The government’s intention to bring the Brightline test back from 10 years to two years in July is expected to result in a wave of investor selling – perhaps tens of thousands of properties.
When the Brightline changes in July, about 250,000 properties will be outside the test. Not all of these will be investor-owned properties, perhaps 75,000-100,000 will fall into this category. Not all of these will come on to the market, but property pundits are picking 1-10% will as investors struggle with cashflow and are chomping at the bit to sell. That will make a big dent in the supply of rentals.
However, agents are noticing more investors in the market to buy. It was not until the end of September that more agents said they were seeing more investors than seeing fewer. Since then, investors have retained their stand, but they are still not that positive as they remain constrained by sharp cost increases.
For those investors who are looking to buy, their main motivation is the hope of finding a bargain. There was a list if expectations of price rises over the September quarter, but that gain has now steadied. Interest rates are still too high to act as a buying motivator – in contrast to 2020.
The main concerns of all buyers are access to finance, interest rates and not enough listings. Concerns about the availability of finance have remained steady. Credit remains hard to get for many people and is the cause of many deals falling over, according to agents.
Tough times ahead
Meanwhile, building consents continue to drop on an annual basis, reflecting tough times ahead for the building sector and a tighter housing market for prospective buyers, Satish Ranchhod, Westpac’s senior economist says.
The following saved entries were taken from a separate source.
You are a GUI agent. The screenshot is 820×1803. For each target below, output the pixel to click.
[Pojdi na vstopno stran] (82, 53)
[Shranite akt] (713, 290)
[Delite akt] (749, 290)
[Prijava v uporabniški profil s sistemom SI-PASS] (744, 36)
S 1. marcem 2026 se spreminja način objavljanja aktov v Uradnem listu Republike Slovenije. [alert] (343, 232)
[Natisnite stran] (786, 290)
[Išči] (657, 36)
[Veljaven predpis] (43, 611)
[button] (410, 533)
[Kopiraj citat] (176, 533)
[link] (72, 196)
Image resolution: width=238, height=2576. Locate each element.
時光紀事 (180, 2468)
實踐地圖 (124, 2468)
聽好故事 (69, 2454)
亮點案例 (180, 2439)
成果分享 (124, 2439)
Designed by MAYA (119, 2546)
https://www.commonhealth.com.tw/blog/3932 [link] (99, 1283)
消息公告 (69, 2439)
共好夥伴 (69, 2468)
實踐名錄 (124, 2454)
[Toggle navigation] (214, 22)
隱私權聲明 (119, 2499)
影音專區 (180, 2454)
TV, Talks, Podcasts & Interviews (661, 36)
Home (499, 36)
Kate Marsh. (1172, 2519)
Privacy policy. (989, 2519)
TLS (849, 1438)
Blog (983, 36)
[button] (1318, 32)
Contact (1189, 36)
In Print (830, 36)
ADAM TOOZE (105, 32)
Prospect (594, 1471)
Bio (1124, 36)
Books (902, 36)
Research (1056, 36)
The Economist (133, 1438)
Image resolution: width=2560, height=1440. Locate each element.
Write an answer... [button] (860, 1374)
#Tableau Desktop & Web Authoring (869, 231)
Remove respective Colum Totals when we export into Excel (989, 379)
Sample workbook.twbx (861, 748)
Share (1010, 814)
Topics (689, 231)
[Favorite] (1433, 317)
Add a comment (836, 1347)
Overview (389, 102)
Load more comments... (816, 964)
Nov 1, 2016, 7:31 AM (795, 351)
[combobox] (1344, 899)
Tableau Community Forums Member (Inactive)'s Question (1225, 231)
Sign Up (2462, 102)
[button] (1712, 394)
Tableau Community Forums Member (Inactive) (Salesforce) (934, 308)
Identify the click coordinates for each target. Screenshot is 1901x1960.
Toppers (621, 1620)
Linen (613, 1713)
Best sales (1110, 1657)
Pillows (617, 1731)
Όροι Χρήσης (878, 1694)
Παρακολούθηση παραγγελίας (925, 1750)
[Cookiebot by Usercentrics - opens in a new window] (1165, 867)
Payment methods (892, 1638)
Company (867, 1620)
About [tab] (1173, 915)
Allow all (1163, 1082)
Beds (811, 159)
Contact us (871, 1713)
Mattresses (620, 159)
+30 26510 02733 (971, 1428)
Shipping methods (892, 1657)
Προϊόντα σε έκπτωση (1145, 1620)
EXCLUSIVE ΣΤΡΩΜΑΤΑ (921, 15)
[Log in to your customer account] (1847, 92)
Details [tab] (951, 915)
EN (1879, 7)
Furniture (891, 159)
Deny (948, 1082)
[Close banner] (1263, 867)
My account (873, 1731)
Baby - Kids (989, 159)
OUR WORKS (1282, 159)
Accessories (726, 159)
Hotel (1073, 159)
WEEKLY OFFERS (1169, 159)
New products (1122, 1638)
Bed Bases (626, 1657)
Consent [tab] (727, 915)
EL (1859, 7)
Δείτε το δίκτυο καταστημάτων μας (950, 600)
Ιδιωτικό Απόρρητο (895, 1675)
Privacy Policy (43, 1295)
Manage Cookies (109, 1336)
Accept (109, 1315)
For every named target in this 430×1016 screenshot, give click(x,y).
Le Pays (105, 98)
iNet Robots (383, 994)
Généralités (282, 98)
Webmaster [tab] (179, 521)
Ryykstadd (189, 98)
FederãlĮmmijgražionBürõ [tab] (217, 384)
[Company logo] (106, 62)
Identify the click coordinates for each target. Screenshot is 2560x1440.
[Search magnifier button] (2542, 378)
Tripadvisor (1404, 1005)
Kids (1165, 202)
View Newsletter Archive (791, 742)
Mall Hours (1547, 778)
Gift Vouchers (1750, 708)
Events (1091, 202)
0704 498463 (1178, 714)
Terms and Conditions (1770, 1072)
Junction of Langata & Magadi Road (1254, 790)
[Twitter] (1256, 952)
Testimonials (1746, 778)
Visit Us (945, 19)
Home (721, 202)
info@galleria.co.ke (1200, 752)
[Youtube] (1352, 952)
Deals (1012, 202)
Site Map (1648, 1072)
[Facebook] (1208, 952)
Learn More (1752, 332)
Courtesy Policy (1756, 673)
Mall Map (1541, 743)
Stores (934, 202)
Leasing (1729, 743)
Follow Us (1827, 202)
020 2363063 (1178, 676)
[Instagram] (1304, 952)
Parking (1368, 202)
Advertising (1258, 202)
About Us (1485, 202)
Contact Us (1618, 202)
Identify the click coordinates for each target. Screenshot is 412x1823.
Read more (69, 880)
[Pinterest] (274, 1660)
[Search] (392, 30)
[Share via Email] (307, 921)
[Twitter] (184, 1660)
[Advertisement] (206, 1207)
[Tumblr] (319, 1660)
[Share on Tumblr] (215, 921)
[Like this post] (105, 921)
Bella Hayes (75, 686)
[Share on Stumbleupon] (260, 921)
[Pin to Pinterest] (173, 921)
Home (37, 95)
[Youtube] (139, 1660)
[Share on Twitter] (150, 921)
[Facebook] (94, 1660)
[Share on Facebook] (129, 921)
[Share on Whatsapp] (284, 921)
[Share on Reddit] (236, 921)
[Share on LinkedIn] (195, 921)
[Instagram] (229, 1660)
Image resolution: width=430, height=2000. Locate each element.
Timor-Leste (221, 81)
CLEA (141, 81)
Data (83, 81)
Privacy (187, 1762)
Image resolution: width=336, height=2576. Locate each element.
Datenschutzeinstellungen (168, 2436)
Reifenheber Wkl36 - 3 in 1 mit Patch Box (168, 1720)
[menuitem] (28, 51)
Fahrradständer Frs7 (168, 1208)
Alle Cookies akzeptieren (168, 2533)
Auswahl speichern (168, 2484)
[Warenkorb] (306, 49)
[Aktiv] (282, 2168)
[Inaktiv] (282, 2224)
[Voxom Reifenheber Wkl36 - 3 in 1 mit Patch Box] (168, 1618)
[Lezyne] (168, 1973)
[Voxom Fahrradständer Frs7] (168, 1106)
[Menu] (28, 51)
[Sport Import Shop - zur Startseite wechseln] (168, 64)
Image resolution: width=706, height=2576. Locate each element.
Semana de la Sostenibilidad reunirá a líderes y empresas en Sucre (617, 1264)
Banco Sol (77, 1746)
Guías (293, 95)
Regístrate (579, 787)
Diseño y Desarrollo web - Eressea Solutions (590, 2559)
Data from Stats NZ shows 39,900 new homes were consented in the year ended October 2023, down 21 per cent compared with the year ended October 2022.
Ranchhod says large increases in interest rates and build costs, and lower home prices, have left prospective buyers feeling nervous about making purchases and developers reluctant to bring new projects to market. “That widespread downturn in consents over the past year reinforces our expectations for a sharp fall in residential construction in 2024. Those we’ve spoken to in the industry have highlighted a sharp drop in forward orders.
“At the same time, population growth is surging, and we expect house price growth will take a step higher this year supported by changes in government policy (such as fully reinstating interest deductibility for rental properties).
“Over time, those factors will help to support building activity. However, tight financial conditions still signal some tough times ahead for the building sector.”